As mentioned, if the optimal Huffman code violates the maximum allowed length, we need to find a suboptimal but still efficient code. The classic algorithm is package‑merge, which solves the problem of constructing an optimal prefix code with a length constraint. It was invented by Larmore and Hirschberg. The algorithm works by merging packages of symbols, similar to building a Huffman tree, but with an extra constraint on depth. The result is a set of lengths that minimize cost subject to max length. The implementation is non‑trivial but crucial for formats like DEFLATE where every implementation must produce valid 15‑bit limited codes.

For example, in a file with only two symbols, each with frequency 1, Huffman would assign codes of length 1 and 1 (which sum to 2 bits per two symbols? Actually, two symbols each length 1 is valid? No, if both have length 1, then one code is 0 and the other is 1 – that’s fine. But if you have three symbols with frequencies 100, 1, 1, the optimal Huffman tree gives lengths: 100 (1), 1 (2), 1 (2) – max length 2, fine. But if you have symbols with frequencies 2^30, 1, 1, … 1 (many rare), the optimal lengths could be 30 bits for the rare ones, which may exceed L_max. Package‑merge will increase the frequent symbol’s length to make room, sacrificing a tiny amount of compression.

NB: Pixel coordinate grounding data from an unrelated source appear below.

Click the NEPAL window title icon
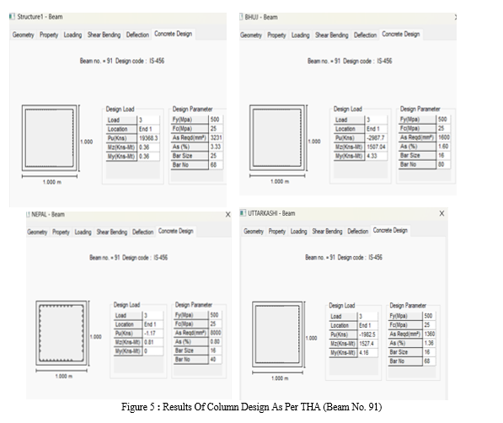Image resolution: width=503 pixels, height=423 pixels. [28, 214]
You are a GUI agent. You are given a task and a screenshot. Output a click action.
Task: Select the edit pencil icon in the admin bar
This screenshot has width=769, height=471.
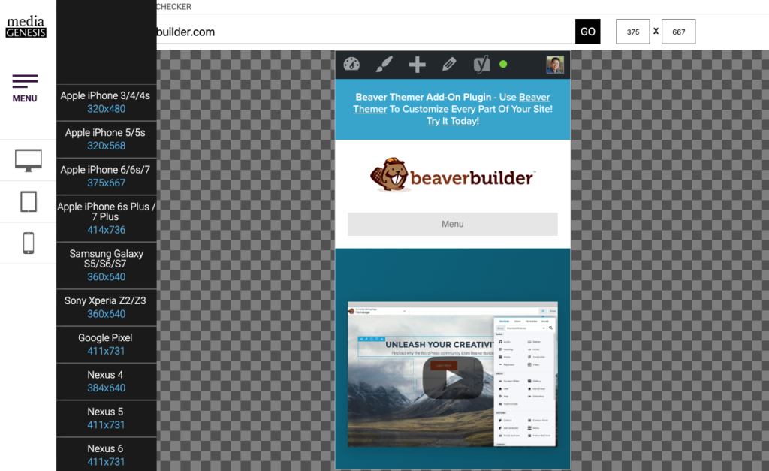[x=449, y=64]
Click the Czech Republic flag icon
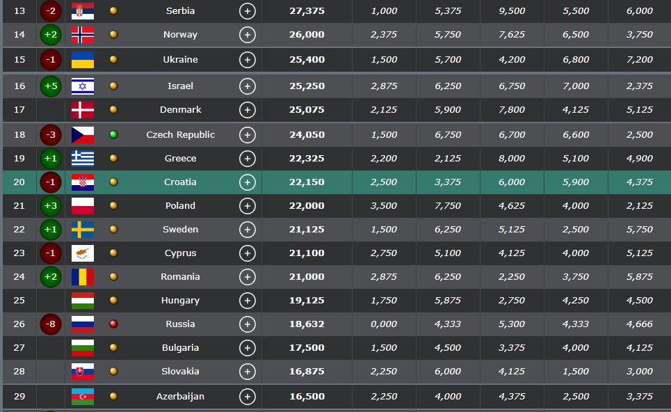The height and width of the screenshot is (412, 671). pos(83,135)
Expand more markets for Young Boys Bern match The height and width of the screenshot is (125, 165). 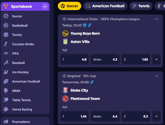click(x=156, y=59)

Implementation Overview of Package‑Merge

The algorithm works in O(n * L_max) time. It treats each symbol initially as a package with cost = frequency and depth = 0. Then it repetitively merges the two smallest‑cost packages and increments depth. However, it also allows *rejecting* a merge if it would exceed the max length. Details are beyond this post, but the key takeaway is that any real‑world Huffman coder must handle length constraints.

Conclusion: Why You Should Care

The textbook version of Huffman coding is a beautiful teaching tool, but Canonical Huffman is the production‑grade engine that powers the digital world. By decoupling code lengths from code assignment, it enables efficient transmission of the coding table and blazing‑fast decoding using simple lookup tables. The overhead of storing the tree disappears, replaced by a compact array of lengths. The decoder can be implemented in a few dozen lines of C or assembly and can run at gigabytes per second.

If you ever need to implement a lossless compression system – for a file format, a binary protocol, or a memory‑constrained embedded device – canonical Huffman is likely the right choice. Its decades‑old design remains the gold standard for entropy coding, precisely because it elegantly solves the problem it set out to solve: making data smaller without making the decoder’s life harder.

So the next time you unzip a file, open a PNG, or stream a compressed video, remember the quiet revolution of the bits – the shift from the Huffman tree to the canonical code. It’s a small difference in memory, but a giant leap in performance.